After my 2010 road trip in to Oregon I desperately wanted to extend the bike road trip and take the Ducati to California. San Francisco was set as the destination and the plan started to come alive. Initially the road trip for 2012 was to be another solo ride, however my son invested in a Suzuki SV 650 and asked to come along. This would now be a father son adventure.

Preparation has not been without its hiccups and who’d have thought that finally getting Canadian citizenship would prove to be the issue. Put simply we’ve been subjected to Federal bureaucracy gone bad.

My sons citizenship certificate had an incorrect date of birth and that has made getting a passport somewhat challenging. Going south is easy, with dual citizenship we can enter the US on a UK passport. Getting back in to Canada, well, maybe a little more complex. After two passport office visits, MP’s office intervention, visits to Citizenship, we’ve arrived at a place where the trip is on despite the lack of a Canadian passport for my son. Smooth roads and sun beckon, San Francisco beckons time to saddle up and ride.
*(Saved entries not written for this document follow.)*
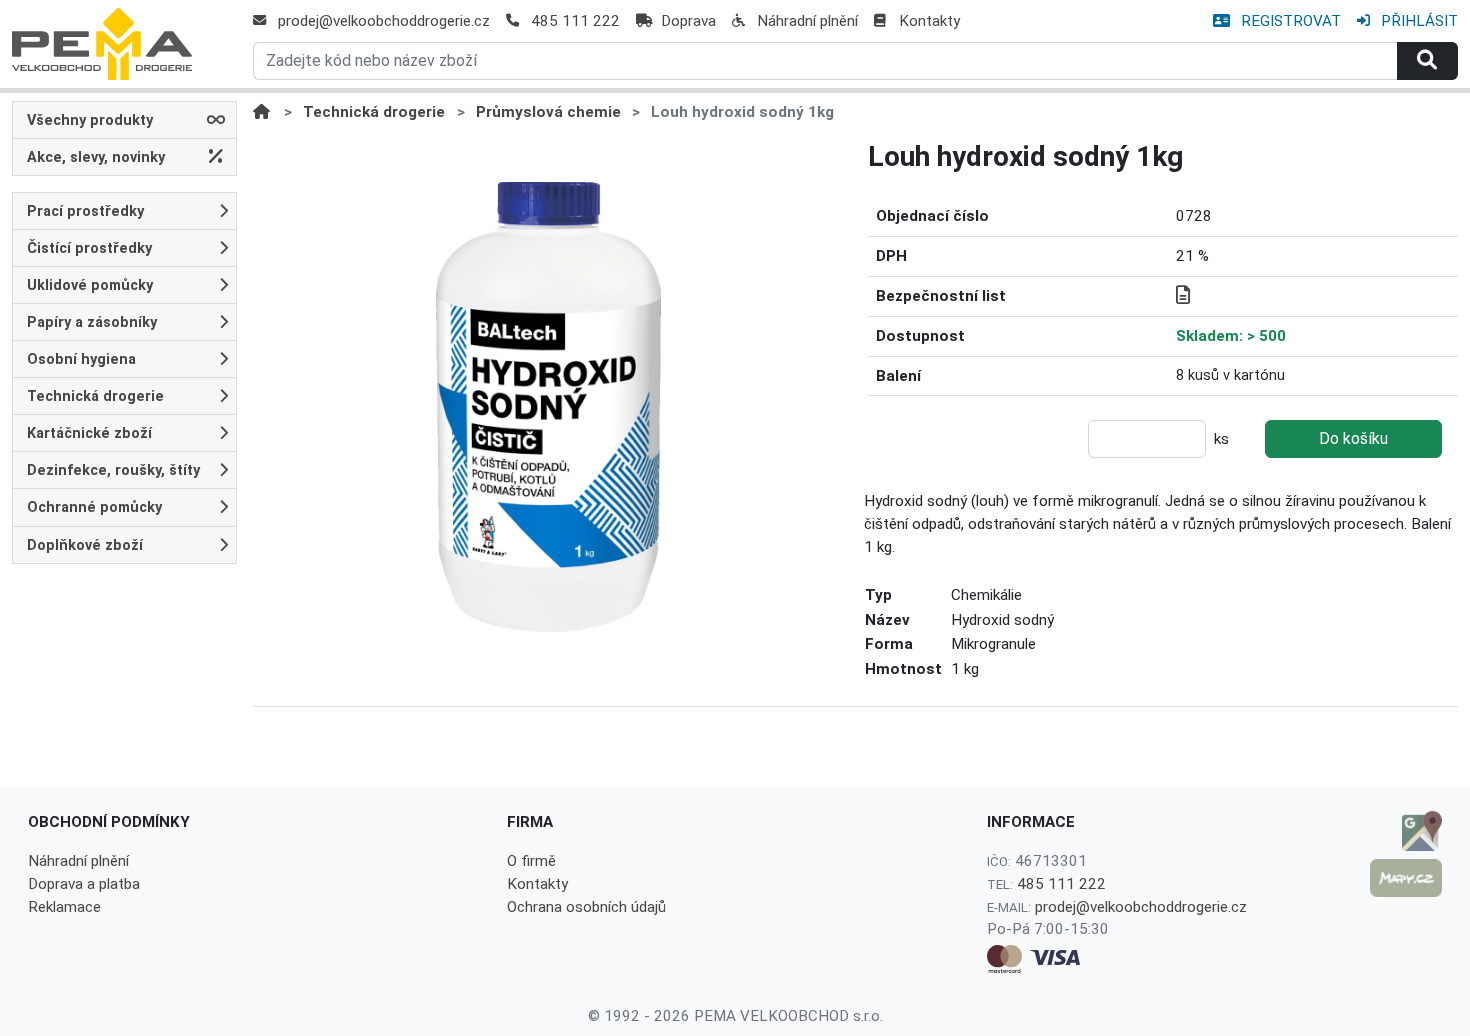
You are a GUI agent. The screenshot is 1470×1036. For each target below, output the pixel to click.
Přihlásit (1417, 21)
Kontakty (929, 21)
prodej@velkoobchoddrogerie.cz (384, 21)
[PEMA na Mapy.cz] (1406, 878)
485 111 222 (575, 21)
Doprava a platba (84, 884)
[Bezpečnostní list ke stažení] (1183, 296)
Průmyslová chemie (548, 112)
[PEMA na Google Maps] (1406, 831)
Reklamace (64, 907)
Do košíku (1353, 438)
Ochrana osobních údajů (586, 907)
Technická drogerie (374, 112)
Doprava (688, 21)
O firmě (531, 861)
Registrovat (1289, 21)
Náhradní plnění (807, 21)
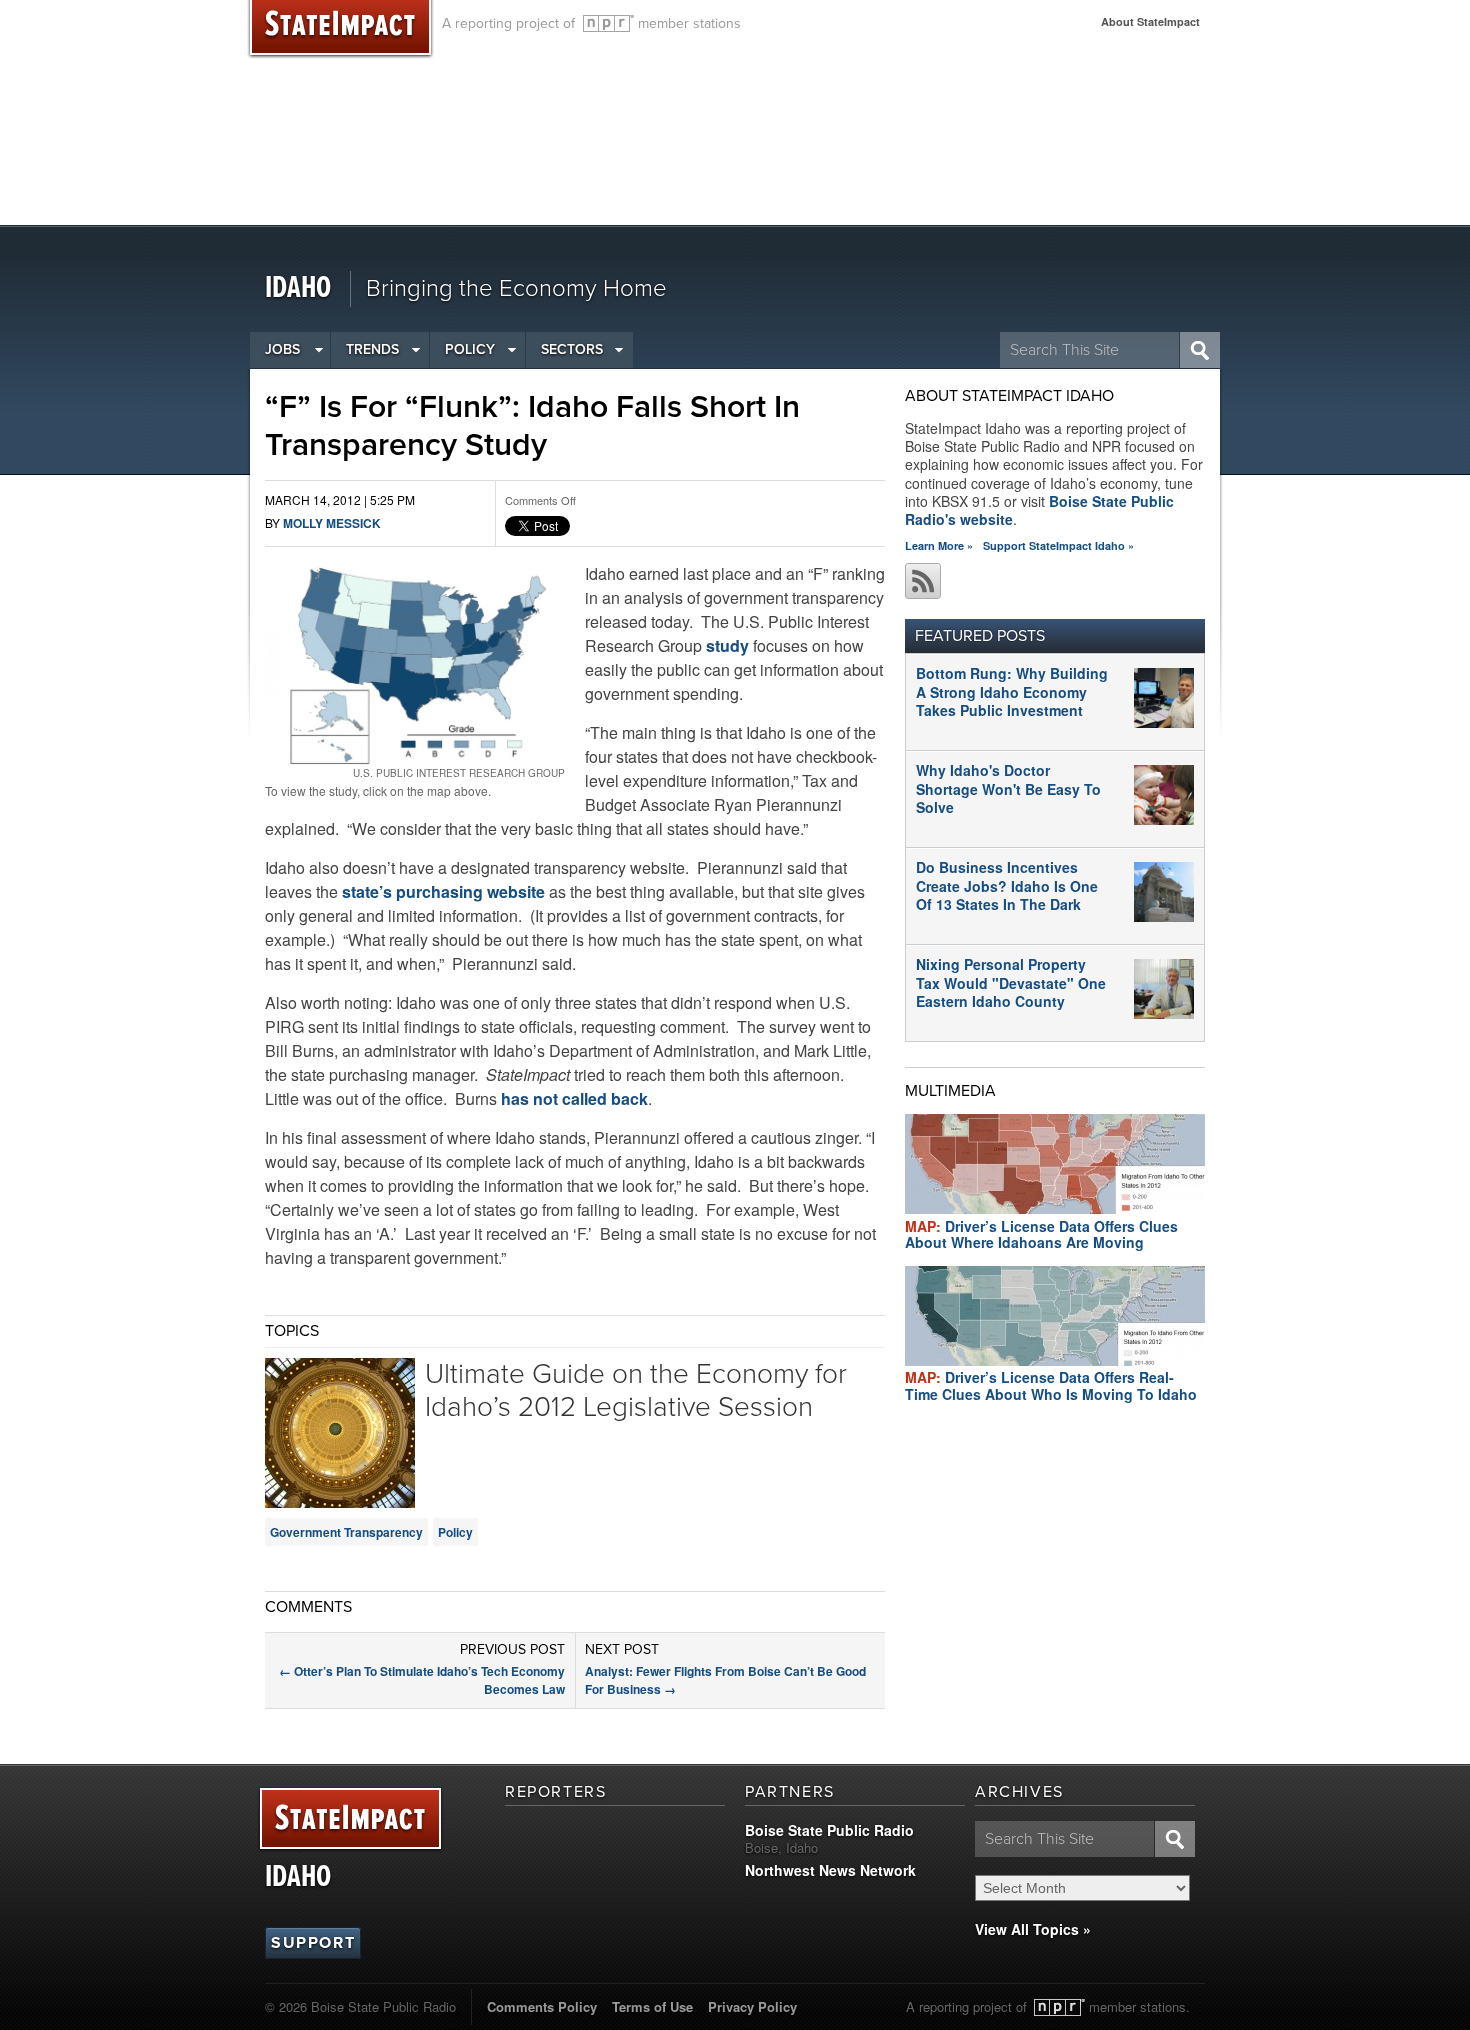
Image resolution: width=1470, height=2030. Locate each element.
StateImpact (350, 1819)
Again, this is what the relocation is about. The chance to experience the kind of ride that I could only dream about in the UK. The cool thing is having invested in Bluetooth bike to bike comms that interfaces with my phone I can even fire up some serious cruising music to enjoy. There are times when classic Tom Petty makes total sense. Music for highways.

There was a time when I thought it might not happen. But come the weekend, California here I come.

I intend to post each day on this trip and am looking forward to capturing the thoughts and feelings that only a challenge like a long road trip can generate. Boy I love being on the West Coast.